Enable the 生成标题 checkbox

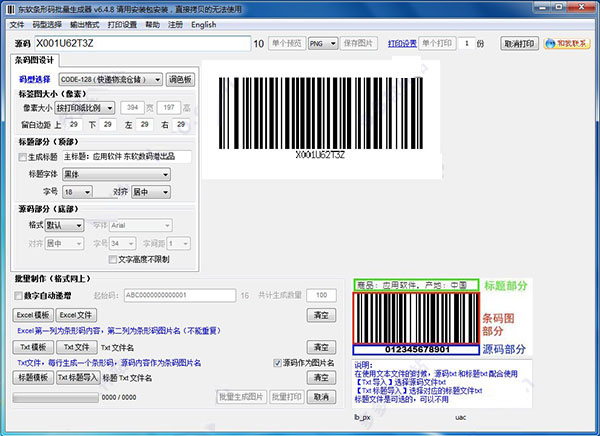tap(24, 156)
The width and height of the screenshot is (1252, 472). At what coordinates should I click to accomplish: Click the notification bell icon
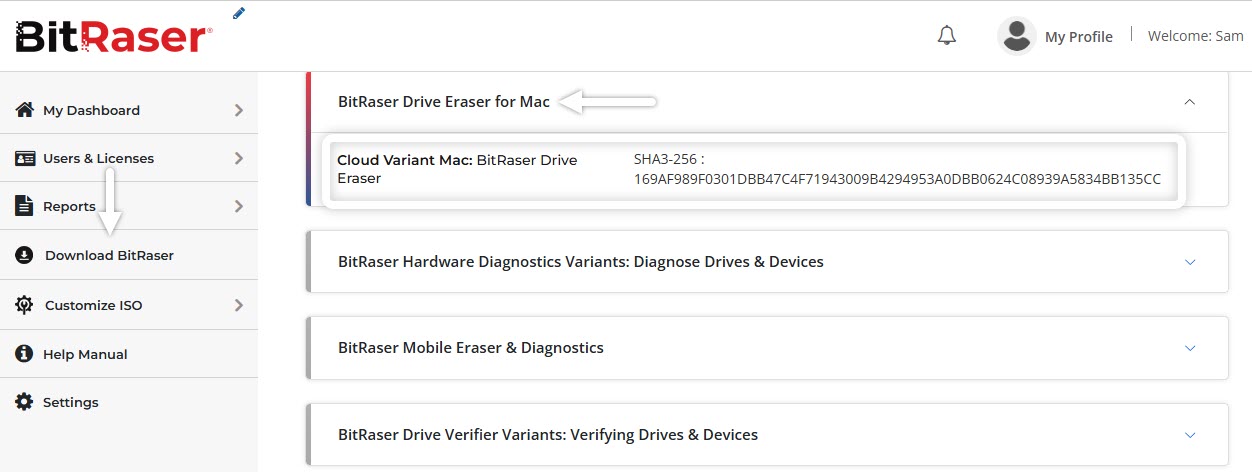[946, 35]
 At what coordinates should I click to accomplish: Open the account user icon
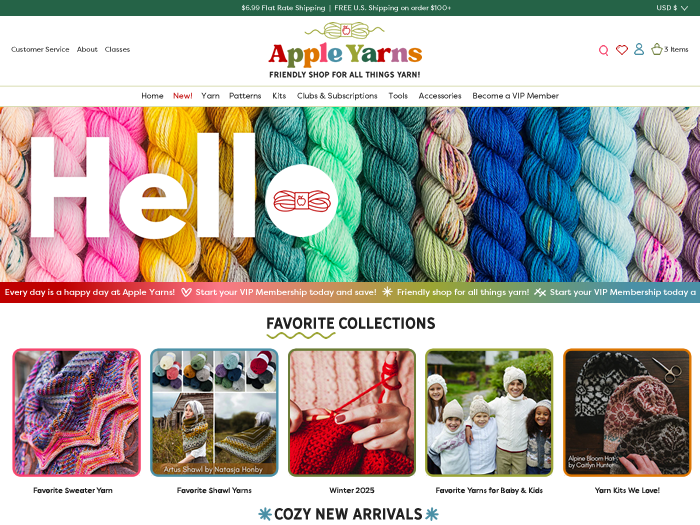tap(639, 49)
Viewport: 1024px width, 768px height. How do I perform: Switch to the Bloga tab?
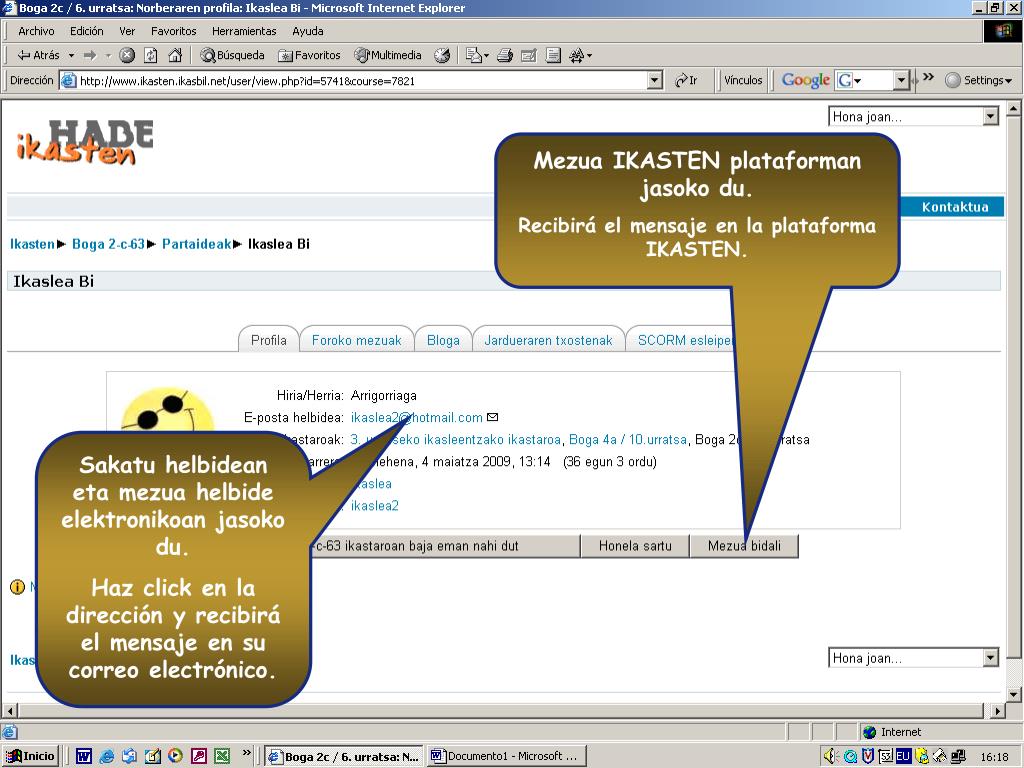(443, 340)
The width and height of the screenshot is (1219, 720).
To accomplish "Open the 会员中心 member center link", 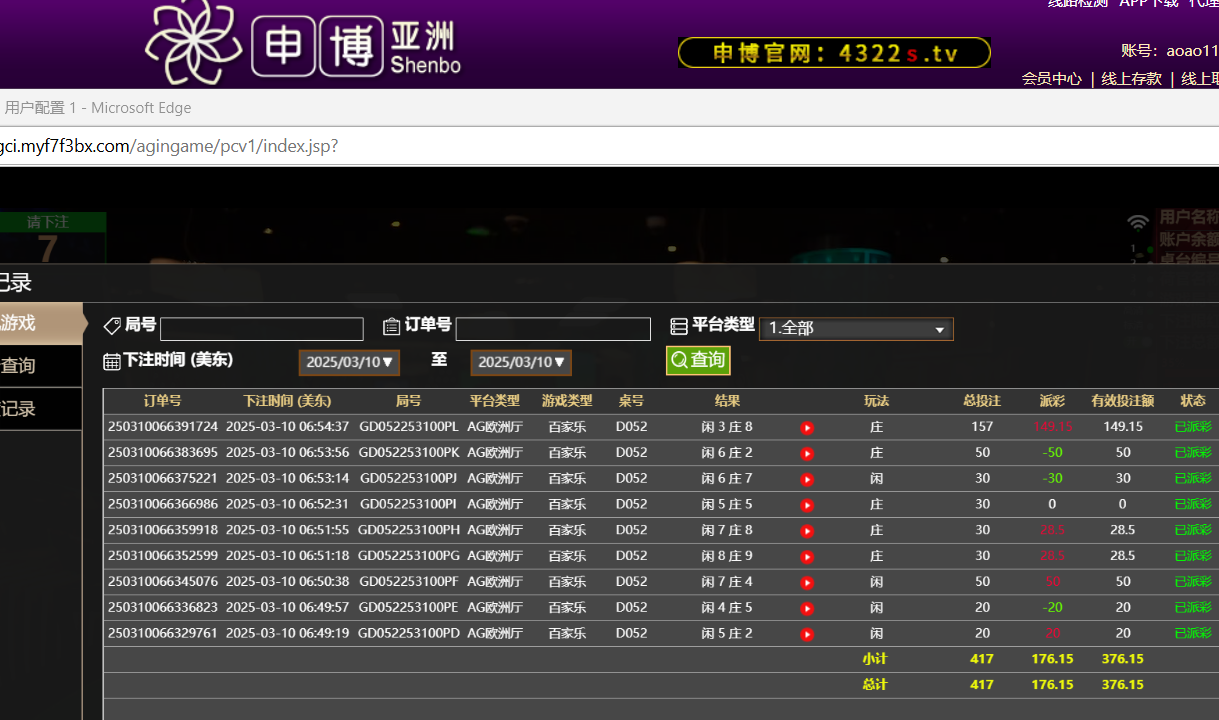I will pyautogui.click(x=1051, y=78).
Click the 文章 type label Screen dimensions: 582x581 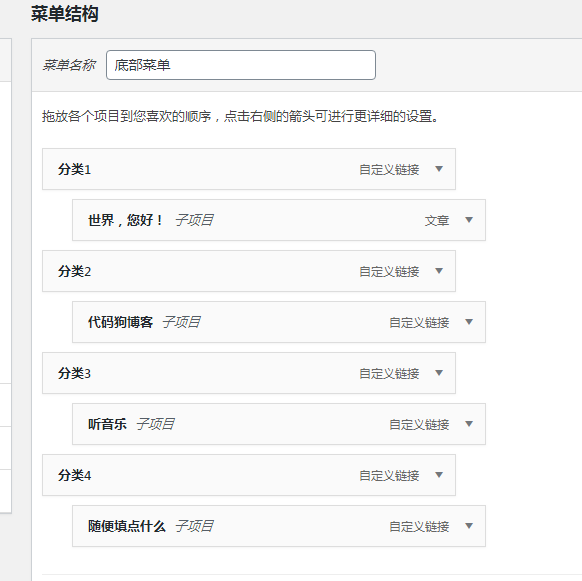(x=437, y=221)
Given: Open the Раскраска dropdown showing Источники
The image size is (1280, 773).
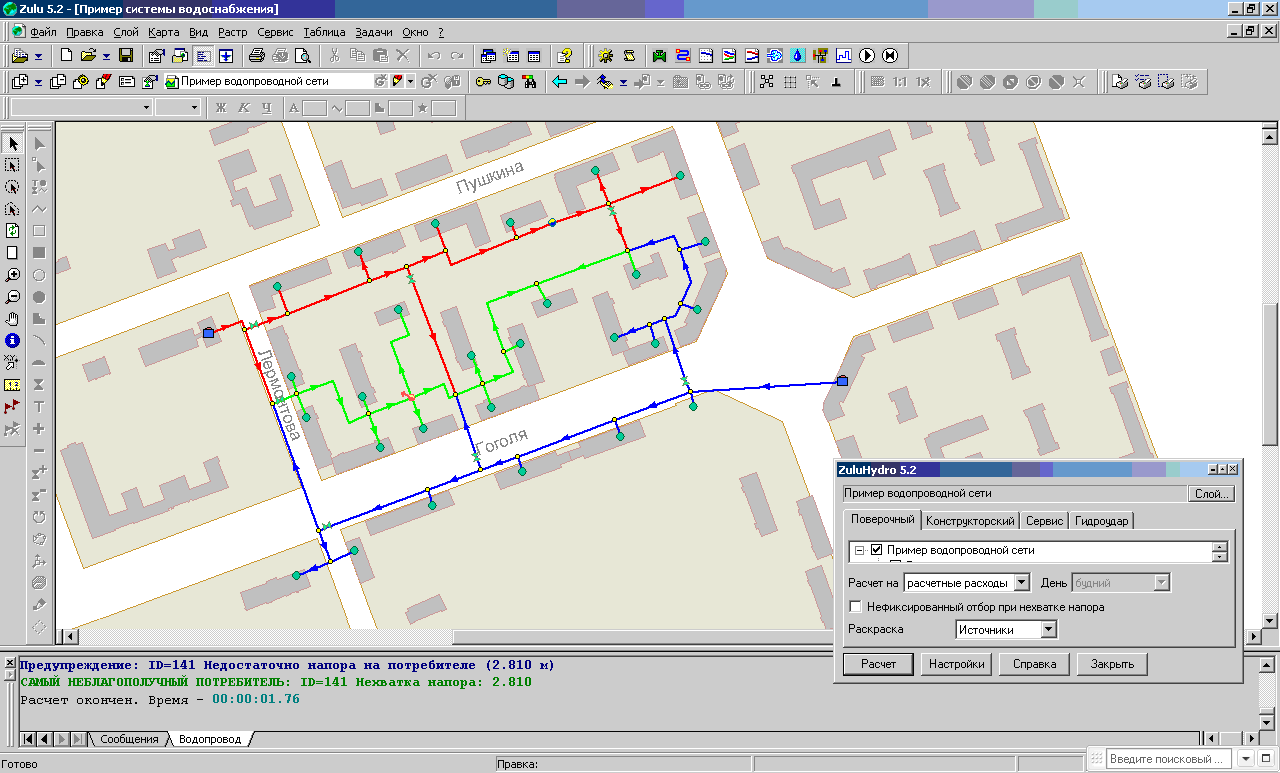Looking at the screenshot, I should tap(1048, 630).
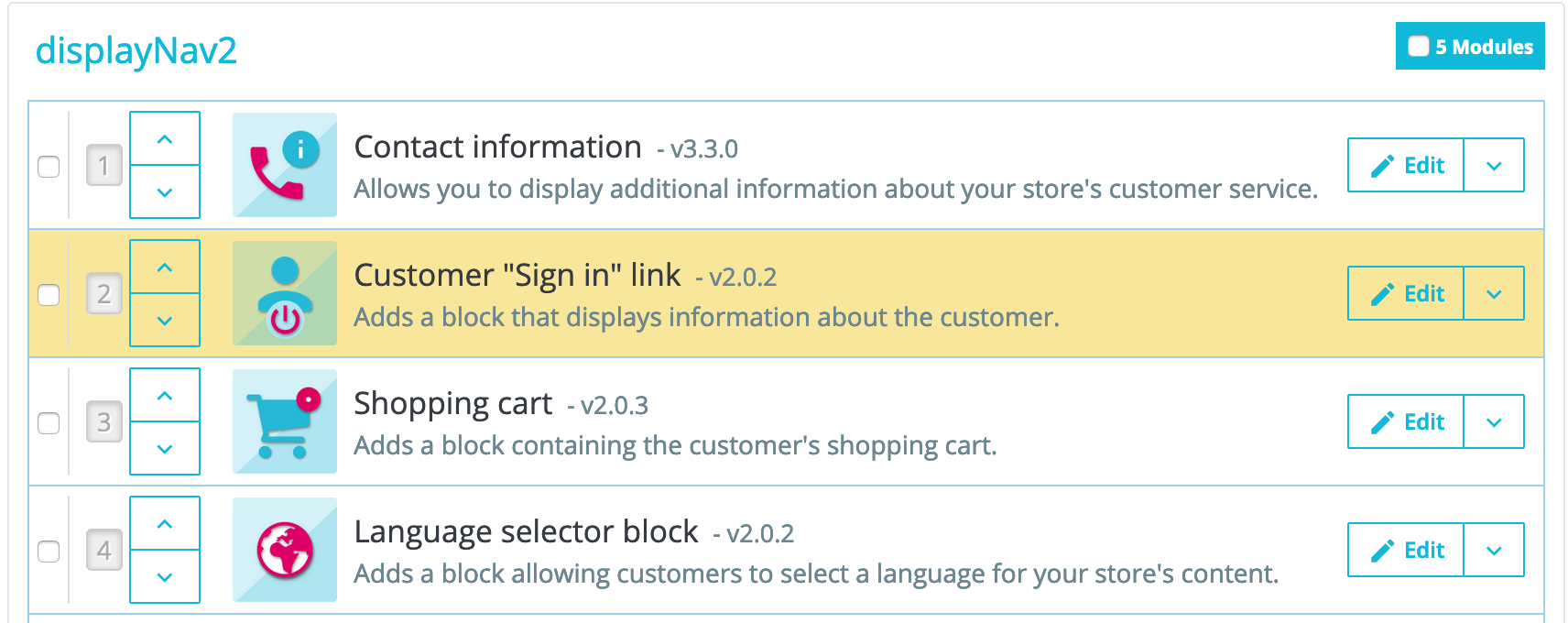Click the Customer Sign in module icon
The width and height of the screenshot is (1568, 623).
285,293
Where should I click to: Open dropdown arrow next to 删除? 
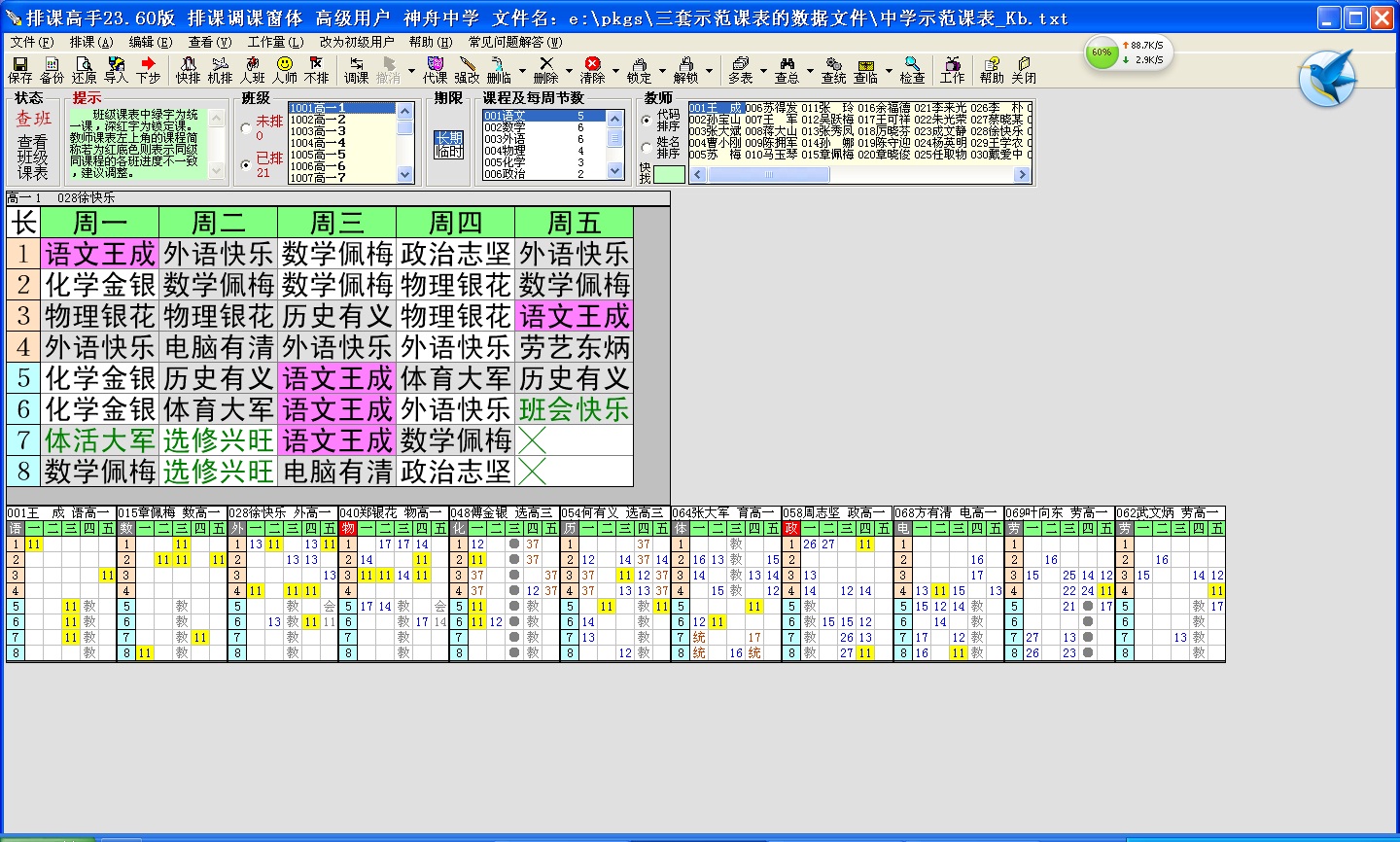click(x=569, y=71)
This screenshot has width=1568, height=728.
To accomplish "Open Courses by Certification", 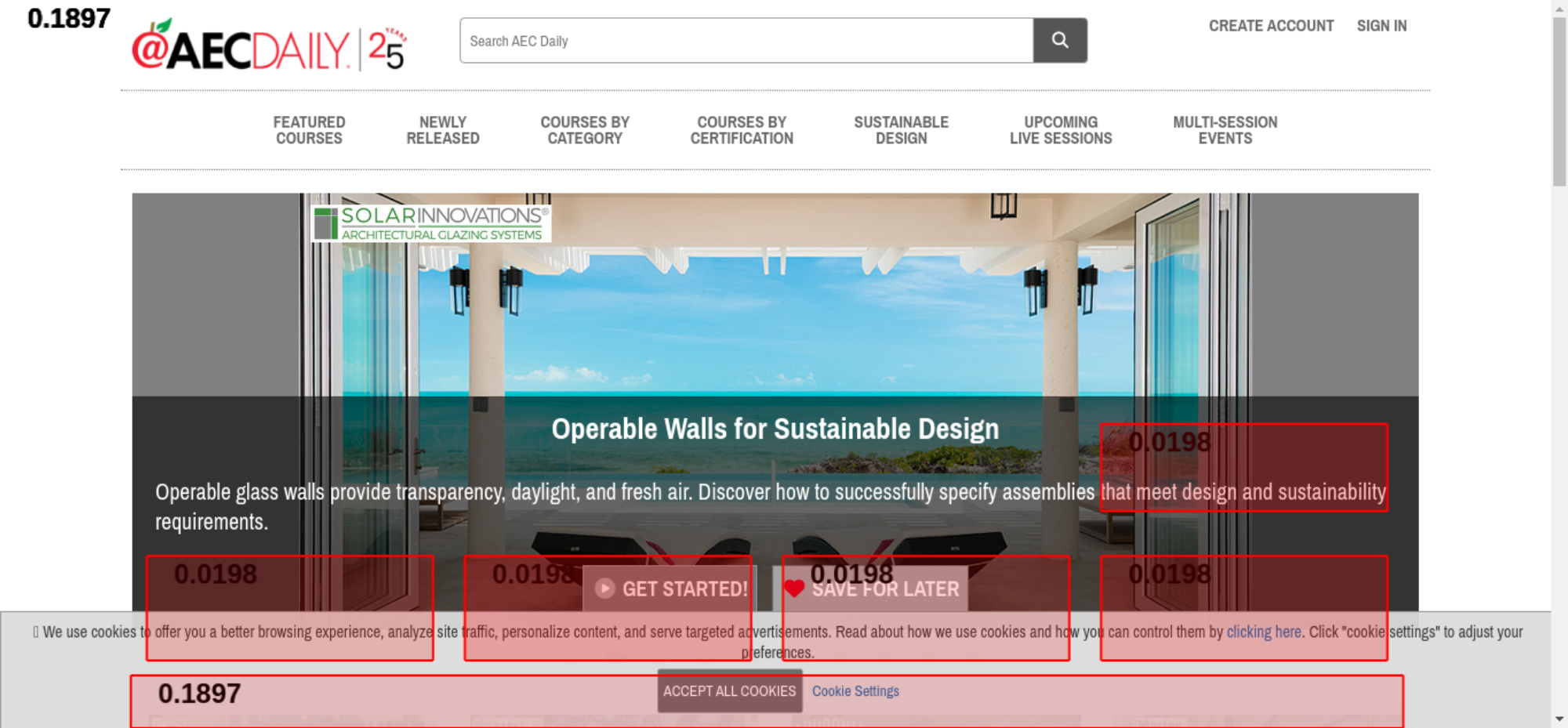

What to produce: With the pictures removed, write out exactly the lines from the line containing "Given: Open the" through the last line of the material above, both included.

Answer to the exercise:
Given: Open the Раскраска dropdown showing Источники
The image size is (1280, 773).
Looking at the screenshot, I should tap(1048, 630).
Click the Customer Sign in module icon
The width and height of the screenshot is (1568, 623).
285,293
Where should I click to: Open dropdown arrow next to 删除? 
click(x=569, y=71)
This screenshot has width=1568, height=728.
To accomplish "Open Courses by Certification", 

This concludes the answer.